What is needed -
Report all lines in the records that hold the string "height".

Excerpted records -

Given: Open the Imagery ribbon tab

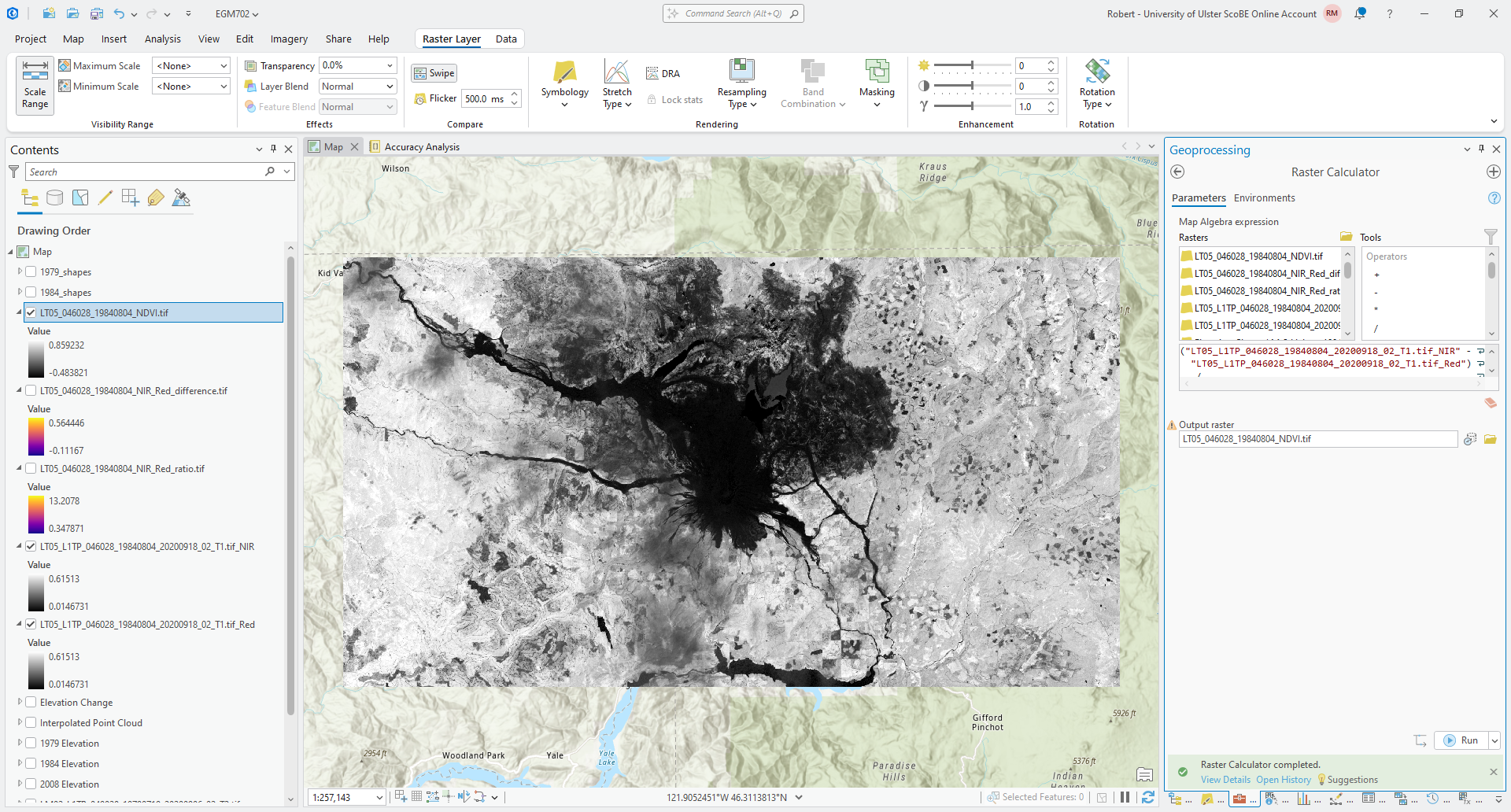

--

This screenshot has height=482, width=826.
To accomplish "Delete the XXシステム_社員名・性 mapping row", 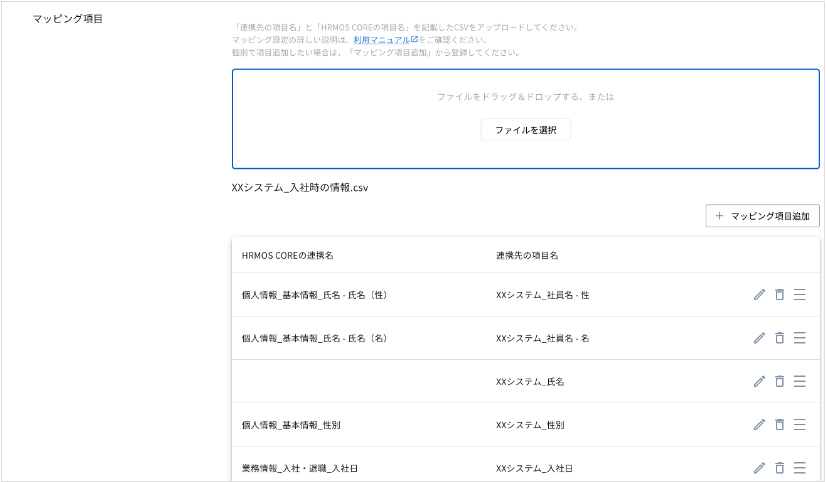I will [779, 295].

---

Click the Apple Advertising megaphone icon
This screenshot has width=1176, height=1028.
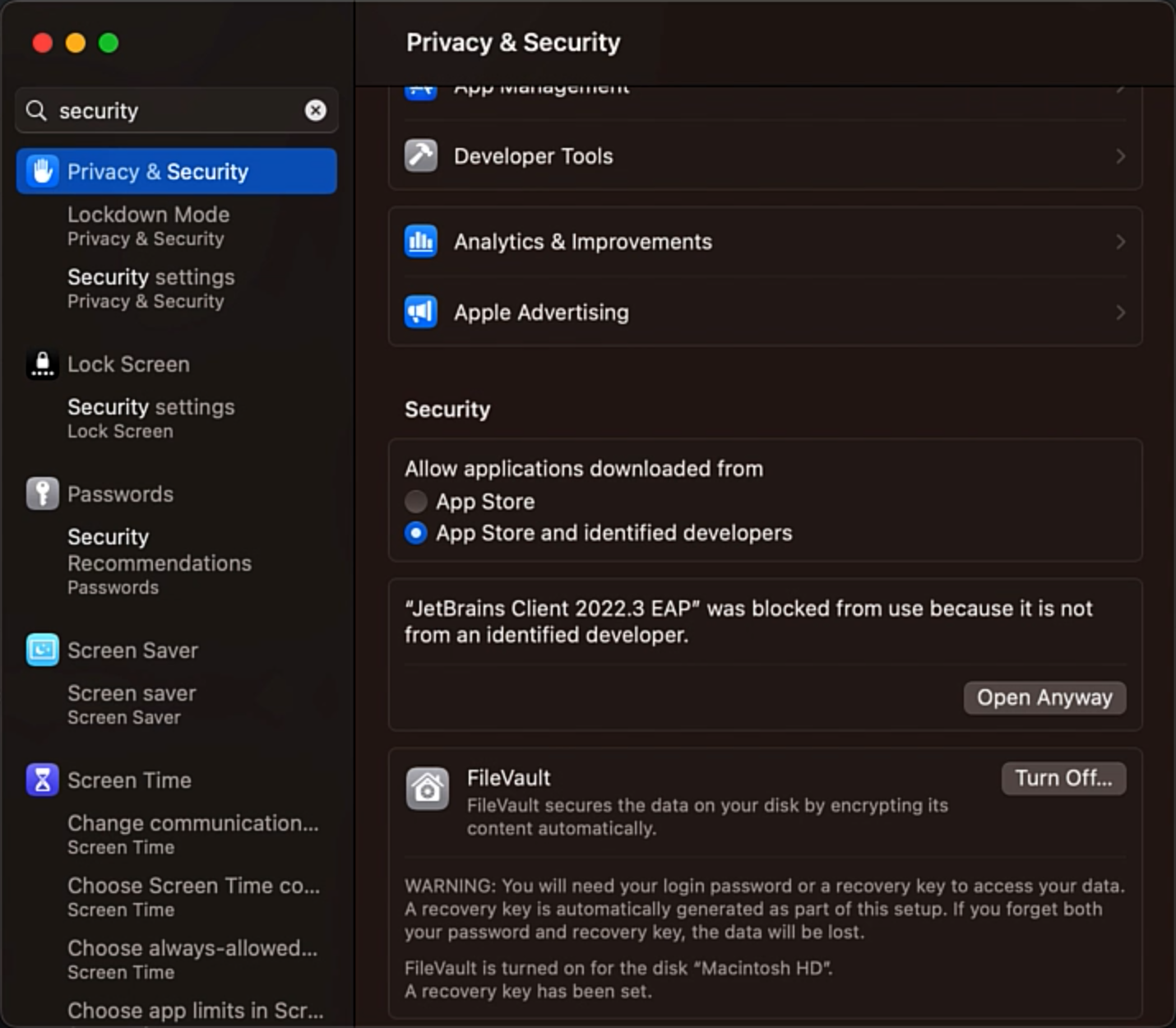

Response -
This screenshot has height=482, width=826.
This screenshot has width=1176, height=1028.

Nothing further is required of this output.